Data listing >>
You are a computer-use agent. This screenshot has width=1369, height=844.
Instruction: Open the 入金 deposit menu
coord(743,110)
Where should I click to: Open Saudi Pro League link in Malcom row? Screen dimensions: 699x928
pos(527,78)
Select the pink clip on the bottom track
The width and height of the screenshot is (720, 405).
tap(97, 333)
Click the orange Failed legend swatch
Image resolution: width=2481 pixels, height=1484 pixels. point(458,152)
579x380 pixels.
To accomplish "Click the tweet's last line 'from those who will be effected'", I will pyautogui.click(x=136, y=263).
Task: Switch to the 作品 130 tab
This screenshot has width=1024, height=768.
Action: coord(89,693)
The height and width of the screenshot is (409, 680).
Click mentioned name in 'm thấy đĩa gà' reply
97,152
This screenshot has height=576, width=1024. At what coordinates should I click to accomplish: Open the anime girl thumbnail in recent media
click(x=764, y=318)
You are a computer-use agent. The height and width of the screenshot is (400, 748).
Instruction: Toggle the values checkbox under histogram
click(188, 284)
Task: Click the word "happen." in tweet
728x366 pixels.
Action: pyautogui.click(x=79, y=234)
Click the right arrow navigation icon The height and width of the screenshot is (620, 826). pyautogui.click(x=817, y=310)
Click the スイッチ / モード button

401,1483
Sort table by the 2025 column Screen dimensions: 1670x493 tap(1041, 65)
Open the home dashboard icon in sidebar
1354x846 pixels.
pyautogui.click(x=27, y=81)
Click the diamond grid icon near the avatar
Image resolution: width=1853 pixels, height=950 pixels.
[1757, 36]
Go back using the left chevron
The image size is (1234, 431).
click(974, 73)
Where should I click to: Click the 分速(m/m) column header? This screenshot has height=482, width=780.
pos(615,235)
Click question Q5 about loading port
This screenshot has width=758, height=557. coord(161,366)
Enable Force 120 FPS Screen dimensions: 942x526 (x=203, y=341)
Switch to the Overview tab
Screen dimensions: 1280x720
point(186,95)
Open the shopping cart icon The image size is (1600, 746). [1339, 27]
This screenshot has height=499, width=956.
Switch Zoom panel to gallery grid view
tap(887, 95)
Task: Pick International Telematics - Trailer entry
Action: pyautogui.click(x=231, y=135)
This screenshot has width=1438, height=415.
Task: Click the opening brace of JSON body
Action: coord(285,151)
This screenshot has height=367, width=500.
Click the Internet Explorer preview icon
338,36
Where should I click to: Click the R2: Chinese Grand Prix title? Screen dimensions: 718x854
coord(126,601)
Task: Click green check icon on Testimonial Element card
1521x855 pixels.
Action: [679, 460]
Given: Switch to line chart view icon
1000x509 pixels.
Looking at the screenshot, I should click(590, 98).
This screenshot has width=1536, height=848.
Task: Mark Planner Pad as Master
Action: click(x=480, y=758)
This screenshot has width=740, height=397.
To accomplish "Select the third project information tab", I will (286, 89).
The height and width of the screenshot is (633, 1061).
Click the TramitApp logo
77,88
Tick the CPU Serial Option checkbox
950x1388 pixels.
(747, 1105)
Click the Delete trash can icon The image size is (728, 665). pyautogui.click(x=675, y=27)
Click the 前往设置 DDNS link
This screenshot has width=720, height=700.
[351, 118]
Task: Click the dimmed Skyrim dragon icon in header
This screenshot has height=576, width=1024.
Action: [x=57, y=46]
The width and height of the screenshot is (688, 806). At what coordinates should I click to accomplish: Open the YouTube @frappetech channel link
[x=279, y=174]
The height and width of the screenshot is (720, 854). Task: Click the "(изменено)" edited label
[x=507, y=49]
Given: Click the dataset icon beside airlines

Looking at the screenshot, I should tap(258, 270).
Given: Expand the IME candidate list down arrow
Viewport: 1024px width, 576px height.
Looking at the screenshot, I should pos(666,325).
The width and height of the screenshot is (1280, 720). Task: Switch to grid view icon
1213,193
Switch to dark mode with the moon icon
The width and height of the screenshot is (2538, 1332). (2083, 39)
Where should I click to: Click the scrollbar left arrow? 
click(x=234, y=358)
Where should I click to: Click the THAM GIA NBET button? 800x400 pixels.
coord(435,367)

Stated goal >> Count the lines in the listing that contain the word "arrow" and give only the number.

Result for this exercise >> 3